A clear majority of Swiss voters favour introducing a nationwide prohibition against the wearing of full facial coverings such as burqas and niqabs in public spaces, a poll showed on Friday.
According to the Tamedia poll of 15,000 eligible voters, 63 percent of those questioned said they would vote yes or were considering voting yes in an upcoming referendum on the so-called “burqa ban”, the Tages Anzeiger newspaper reported.
The Swiss are set to vote on whether they want to ban full facial coverings in public on March 7, when they will also vote on a range of other issues as part of the country’s direct democratic system.
The text of the proposed ban does not mention Muslim veils explicitly, stating only that “no one shall cover their face in public, nor in areas accessible to the public or in areas where services are ordinarily accessible to all”.
But the proposal, which has been opposed by the Swiss government, is widely seen as targeting niqabs, burqas and other face-covering veils worn by some Muslim women.
The initiative proposes some exceptions to the ban, including in “places of worship” and for “health reasons”.
The grouping behind the proposal – the “Egerkinger Komitee” – includes members of the right-wing Swiss People’s Party (SVP). Some left-leaning politicians have also joined the campaign in the name of protecting women’s rights.
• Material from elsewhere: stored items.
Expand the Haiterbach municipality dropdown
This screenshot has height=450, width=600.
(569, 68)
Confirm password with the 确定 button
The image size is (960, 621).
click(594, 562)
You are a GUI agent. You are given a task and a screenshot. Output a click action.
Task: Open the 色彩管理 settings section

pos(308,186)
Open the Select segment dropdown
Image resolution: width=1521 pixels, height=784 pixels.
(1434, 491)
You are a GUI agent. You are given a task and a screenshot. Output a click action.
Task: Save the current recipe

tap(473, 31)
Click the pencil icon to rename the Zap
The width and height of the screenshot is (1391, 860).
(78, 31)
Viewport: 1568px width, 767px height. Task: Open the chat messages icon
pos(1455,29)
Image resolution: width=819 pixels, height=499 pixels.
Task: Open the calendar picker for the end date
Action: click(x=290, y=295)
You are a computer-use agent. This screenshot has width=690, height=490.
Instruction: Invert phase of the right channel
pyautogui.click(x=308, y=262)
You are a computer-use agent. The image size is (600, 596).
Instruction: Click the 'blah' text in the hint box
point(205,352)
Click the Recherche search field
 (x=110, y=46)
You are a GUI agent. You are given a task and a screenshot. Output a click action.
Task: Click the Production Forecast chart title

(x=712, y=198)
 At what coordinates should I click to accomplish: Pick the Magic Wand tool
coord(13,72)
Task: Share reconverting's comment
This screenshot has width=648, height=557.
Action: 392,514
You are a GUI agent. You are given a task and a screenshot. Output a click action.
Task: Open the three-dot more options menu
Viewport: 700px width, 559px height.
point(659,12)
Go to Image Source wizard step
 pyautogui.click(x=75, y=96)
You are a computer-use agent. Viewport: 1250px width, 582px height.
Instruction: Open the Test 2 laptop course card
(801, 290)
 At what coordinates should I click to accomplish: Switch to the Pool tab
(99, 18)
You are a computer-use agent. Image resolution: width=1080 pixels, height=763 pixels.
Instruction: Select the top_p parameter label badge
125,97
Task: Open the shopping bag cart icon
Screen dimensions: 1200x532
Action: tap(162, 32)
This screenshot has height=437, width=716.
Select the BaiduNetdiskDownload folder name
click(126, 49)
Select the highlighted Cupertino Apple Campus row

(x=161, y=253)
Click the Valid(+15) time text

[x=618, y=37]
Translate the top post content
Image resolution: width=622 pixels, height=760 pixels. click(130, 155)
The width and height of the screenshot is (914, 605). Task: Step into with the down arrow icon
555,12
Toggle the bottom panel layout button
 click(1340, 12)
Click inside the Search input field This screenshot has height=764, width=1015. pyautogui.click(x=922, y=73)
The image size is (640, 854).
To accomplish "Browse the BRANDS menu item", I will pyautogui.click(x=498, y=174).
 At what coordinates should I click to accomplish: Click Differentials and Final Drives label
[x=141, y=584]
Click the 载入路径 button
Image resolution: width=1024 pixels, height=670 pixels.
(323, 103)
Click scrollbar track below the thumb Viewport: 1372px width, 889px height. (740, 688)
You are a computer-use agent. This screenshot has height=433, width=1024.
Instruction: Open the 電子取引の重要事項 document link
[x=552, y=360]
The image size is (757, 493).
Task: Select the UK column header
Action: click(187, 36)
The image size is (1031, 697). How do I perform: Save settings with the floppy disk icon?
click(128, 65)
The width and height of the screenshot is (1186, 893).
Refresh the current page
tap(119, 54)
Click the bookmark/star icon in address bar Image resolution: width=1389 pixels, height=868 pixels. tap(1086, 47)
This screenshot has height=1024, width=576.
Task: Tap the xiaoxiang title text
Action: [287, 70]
But the Swiss government has warned against a nationwide constitutional ban, saying this week such a move was a bad idea. Swiss Justice Minister Karin Keller-Sutter stressed that women wearing full facial veils were rarely seen in Switzerland.
She also said that most women seen in the country wearing such veils are tourists.
Keller-Sutter insisted the issue should be left up to Switzerland’s 26 cantons.
Two cantons, Ticino and St Gallen, have already introduced such bans, while three other cantons, Zurich, Solothurn and Glarus, have rejected doing so in recent years.
The government and parliament are backing a counterproposal, which would require people to reveal their faces to the authorities for identification purposes, for instance at borders or on public transport.
Fines of up to 10,000 Swiss francs ($11,300) could be given to anyone who refused, according to the counterproposal, which will enter into force if the proposal to ban full facial coverings is rejected.
The “Egerkinger Komitee” was also behind Switzerland’s 2009 move to ban the construction of new minarets, which was approved by nearly 60 percent of voters.
Supporters of the 2009 proposal saw the minarets as alien to Swiss traditions and values.
Muslims make up only about 5 percent of Switzerland’s 8.6 million people, official statistics show.